The previous homeowner of our house installed a gas fireplace that is turned on or off from what looks like a light switch on the wall, with an accompanying rotary fan control switch next to it in a double-gang arrangement. I'd like to add a thermostat, if possible, so that when I flip the wall switch ON, it will turn on the thermostat, which will turn the fireplace on and off as needed to maintain a particular room temperature; then when I flip the wall switch OFF, it will cut power and disable the thermostat.

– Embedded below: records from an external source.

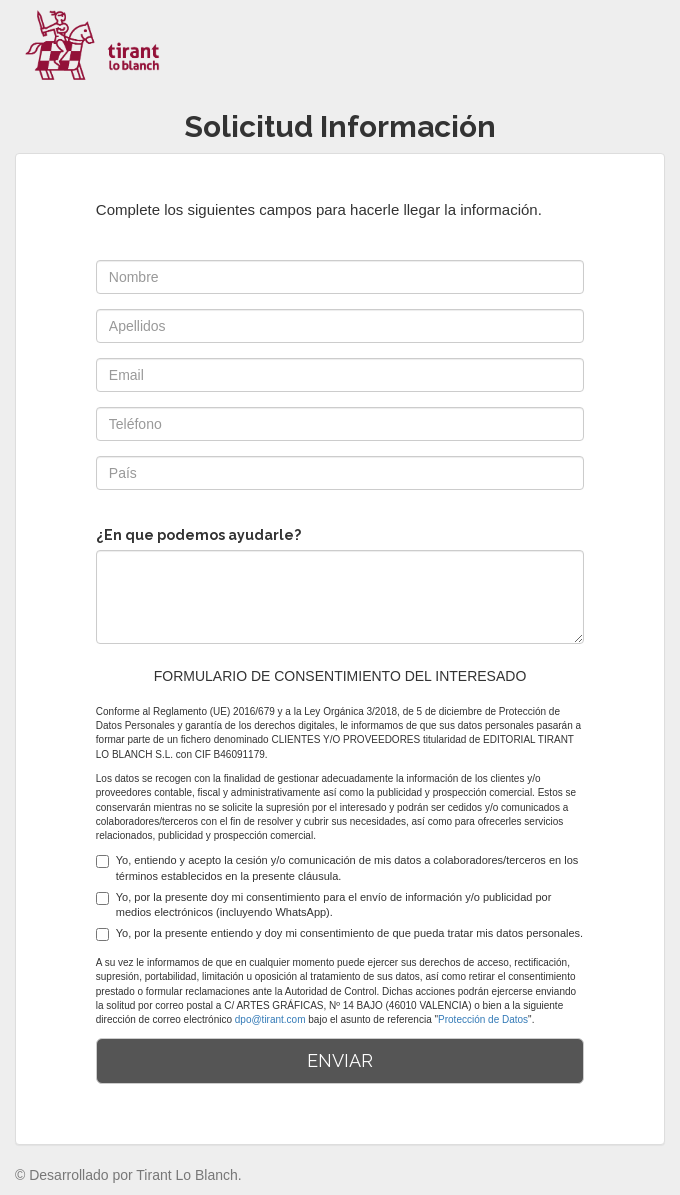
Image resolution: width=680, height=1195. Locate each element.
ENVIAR (340, 1060)
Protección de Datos (483, 1019)
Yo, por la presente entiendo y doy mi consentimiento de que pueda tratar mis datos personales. (339, 934)
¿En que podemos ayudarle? (198, 535)
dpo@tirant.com (270, 1019)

The fireplace is a Kingsman Fireplaces unit, model number MDV31. Page 33 of the manual mentions that a thermostat can be hooked up, or a wall switch: https://kingsmanind.com/wp-content/uploads/31-Man17.pdf. The brochure, under "Thermostat:", says this: "Wall Mount Millivolt or Programmable Thermostat".

So just so I'm clear--how would I hook up a wall switch in series with the thermostat? It's been a while since I took the switch cover off to look at the wiring, but if I recall correctly, it's just a red and white wire going to the existing wall switch. So I take it those would connect to the thermostat instead? If so, then how does the switch get wired to that?


----------



## begreen (Apr 23, 2020)

The milivolt thermostat circuit is 100% independent of the 120V line voltage circuit. Don't combine the two! Just install a low voltage thermostat around the corner or somewhere in the room that is not facing the fireplace. The thermostat itself contains a low-voltage switch. If the thermostat is calling for heat and the fireplace is switched off then nothing happens until the fireplace is switched on by the current wall switch.


----------



## canadavenyc (Apr 23, 2020)

Hi, thanks very much for your reply. Sorry--I may have been unclear--there isn't any 120V line voltage happening. The "light switch" is just a switch that LOOKS like a light switch, but is apparently just a switch to turn the gas fireplace on/off--not hooked a 120V circuit.

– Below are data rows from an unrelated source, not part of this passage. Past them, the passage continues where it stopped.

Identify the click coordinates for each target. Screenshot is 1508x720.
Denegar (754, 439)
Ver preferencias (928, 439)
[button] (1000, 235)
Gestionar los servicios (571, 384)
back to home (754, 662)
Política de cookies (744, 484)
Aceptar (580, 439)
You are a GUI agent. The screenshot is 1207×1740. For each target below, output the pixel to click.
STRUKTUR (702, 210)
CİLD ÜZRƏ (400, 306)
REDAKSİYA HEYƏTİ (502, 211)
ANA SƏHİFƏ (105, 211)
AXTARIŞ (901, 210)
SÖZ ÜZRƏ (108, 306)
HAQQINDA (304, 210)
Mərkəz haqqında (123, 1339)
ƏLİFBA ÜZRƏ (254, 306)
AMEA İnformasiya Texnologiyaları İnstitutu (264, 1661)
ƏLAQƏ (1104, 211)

The switch is in a good place to install a thermostat, so preferable (if possible) would be to install a thermostat right next to the wall switch.

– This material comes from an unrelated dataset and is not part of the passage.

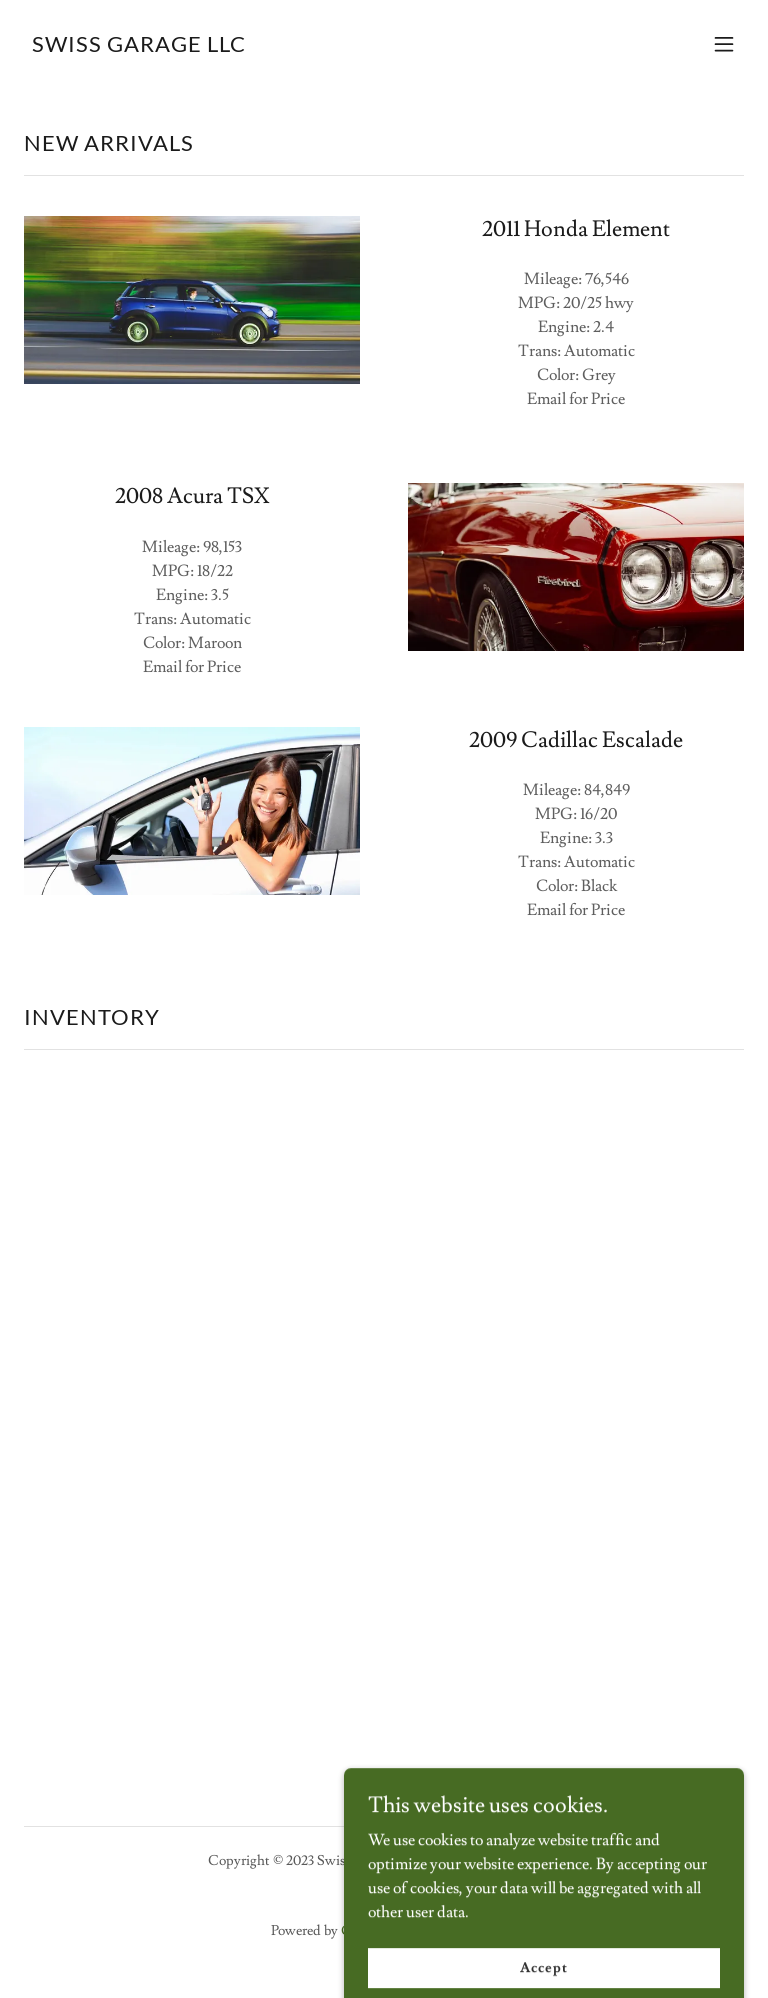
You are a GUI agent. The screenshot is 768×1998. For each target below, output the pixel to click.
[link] (139, 47)
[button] (724, 44)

So if I understand what you're saying: rather than wire the switch to the thermostat and then wire the thermostat to the fireplace, you're saying I should wire the fireplace *separately* to the thermostat and the switch, so that the switch and thermostat are not connected to each other but are both connected to the fireplace; correct?

If so, I'm not sure that would work--the manual says "Only one on/off device (manual on/off, remote control, or hard wired thermostat) should be connected to the appliance at any one time, this is most important when installing an insert or stove as the on/off rocker switch is installed at the factory."  That sounds that would prevent your solution from working, wouldn't it?

Not sure if it helps any, but here's what the manual shows for hooking up a thermostat:


----------



## begreen (Apr 23, 2020)

Low voltage wiring is not supposed to be in the same box as high voltage. What I suspect is in the double gang box, if wired correctly, is the blower rheostat and a power switch that switches a receptacle into which the blower plugs in. This is illustrated on page 24 of the manual. The low-voltage thermostat circuit should be completely independent.


----------